* TEXTO PARA LEITURA:
• • • •

Quando ela não é usada corretamente, ou seja, quando consideramos o seu “uso real”, a eficácia cai para 82%.
A eficácia real dos métodos contraceptivos foi verificada a partir de uma pesquisa da Universidade de Princeton (EUA) que acompanhou 100 mulheres que usaram diferentes métodos contraceptivos durante um ano.
Diferentemente da masculina, a camisinha feminina pode ser colocada horas antes da relação sexual, segundo a ginecologista Renata Reis. “As mulheres que usam a camisinha feminina costumam gostar. É só introduzir como se faz com um absorvente íntimo. Depois da relação, você torce para fechar e joga fora”, disse.
Diafragma
Também é um método de barreira, mas a eficácia é bem menor que a da camisinha e não previne contra doenças sexualmente transmissíveis. Pode ser usado junto com a camisinha, para aumentar a eficácia.

• • • •

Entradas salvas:
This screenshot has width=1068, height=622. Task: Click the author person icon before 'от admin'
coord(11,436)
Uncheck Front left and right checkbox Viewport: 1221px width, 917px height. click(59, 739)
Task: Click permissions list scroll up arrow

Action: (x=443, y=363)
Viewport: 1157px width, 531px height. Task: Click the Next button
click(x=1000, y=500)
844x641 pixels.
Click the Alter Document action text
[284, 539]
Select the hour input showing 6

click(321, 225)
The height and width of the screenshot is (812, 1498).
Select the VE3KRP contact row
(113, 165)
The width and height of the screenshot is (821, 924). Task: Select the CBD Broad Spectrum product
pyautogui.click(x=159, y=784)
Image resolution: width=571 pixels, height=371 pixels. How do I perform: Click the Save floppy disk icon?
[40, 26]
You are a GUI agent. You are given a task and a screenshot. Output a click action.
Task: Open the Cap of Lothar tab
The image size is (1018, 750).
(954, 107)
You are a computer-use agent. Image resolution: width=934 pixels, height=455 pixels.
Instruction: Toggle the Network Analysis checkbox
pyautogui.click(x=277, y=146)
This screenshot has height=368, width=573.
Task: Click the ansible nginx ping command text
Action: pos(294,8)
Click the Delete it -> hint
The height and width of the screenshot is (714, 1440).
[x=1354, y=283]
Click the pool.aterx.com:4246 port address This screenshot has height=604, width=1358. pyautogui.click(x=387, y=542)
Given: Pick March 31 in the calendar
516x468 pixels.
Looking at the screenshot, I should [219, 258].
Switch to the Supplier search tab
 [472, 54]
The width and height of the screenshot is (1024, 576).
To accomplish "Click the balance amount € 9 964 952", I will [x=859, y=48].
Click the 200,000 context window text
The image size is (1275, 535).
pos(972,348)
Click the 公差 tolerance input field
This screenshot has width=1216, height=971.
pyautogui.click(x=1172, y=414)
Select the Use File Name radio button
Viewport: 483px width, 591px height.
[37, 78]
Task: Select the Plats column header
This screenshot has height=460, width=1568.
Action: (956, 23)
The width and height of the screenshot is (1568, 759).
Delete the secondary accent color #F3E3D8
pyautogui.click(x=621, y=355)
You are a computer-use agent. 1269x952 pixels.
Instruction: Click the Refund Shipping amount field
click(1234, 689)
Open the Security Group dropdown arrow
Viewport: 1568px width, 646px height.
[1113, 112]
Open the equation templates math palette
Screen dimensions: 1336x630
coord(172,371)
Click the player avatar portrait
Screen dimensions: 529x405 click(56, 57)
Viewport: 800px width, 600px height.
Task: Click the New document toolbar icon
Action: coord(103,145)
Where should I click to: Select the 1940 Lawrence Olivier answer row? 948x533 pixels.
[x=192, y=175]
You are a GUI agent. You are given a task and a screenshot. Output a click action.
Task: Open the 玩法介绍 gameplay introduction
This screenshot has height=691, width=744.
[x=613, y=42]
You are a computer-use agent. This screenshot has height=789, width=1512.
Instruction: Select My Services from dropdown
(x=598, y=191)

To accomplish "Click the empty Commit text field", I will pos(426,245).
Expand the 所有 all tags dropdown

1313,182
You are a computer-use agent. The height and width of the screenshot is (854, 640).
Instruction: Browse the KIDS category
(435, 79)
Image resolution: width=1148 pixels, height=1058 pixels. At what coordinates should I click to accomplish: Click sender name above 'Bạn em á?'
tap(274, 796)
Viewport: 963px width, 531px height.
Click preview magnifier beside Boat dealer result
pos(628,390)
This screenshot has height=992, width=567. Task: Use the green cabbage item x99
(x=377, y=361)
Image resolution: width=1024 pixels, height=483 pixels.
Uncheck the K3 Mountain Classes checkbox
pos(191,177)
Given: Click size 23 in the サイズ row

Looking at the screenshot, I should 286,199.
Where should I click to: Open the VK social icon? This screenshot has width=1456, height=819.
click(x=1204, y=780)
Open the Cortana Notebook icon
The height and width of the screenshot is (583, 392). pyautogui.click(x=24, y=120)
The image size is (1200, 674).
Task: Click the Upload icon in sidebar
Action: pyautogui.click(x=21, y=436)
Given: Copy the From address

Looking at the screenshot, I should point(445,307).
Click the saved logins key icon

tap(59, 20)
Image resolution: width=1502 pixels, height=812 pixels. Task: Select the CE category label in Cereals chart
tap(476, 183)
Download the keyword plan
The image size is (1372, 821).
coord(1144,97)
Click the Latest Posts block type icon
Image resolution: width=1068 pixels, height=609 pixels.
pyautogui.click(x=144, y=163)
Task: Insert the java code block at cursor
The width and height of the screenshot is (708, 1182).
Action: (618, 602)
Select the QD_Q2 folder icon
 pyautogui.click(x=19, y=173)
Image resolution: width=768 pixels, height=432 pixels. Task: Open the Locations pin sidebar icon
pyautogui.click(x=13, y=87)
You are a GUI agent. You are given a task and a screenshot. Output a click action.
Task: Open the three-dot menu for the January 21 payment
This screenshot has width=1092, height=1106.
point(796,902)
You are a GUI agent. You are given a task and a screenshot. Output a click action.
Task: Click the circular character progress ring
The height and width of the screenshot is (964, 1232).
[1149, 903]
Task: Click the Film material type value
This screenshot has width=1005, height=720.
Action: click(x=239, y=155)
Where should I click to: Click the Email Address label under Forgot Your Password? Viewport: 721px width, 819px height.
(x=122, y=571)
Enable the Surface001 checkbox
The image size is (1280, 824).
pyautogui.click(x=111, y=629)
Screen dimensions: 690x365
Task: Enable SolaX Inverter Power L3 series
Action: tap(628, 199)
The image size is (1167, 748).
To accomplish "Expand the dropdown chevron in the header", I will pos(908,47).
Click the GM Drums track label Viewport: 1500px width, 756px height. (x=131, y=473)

• • • •

* TAREFAS DO EXERCÍCIO:
1: Reproduza fielmente o trecho do texto sobre métodos contraceptivos, começando nas palavras "A eficácia real" e parando depois de "durante um ano.".
2: Segundo o texto sobre métodos contraceptivos, com que finalidade o diafragma pode ser usado junto com a camisinha?
O material não tem relação com o texto sobre métodos contraceptivos.

* RESPOSTAS DAS TAREFAS:
1:
A eficácia real dos métodos contraceptivos foi verificada a partir de uma pesquisa da Universidade de Princeton (EUA) que acompanhou 100 mulheres que usaram diferentes métodos contraceptivos durante um ano.

2: O diafragma pode ser usado junto com a camisinha para aumentar a eficácia.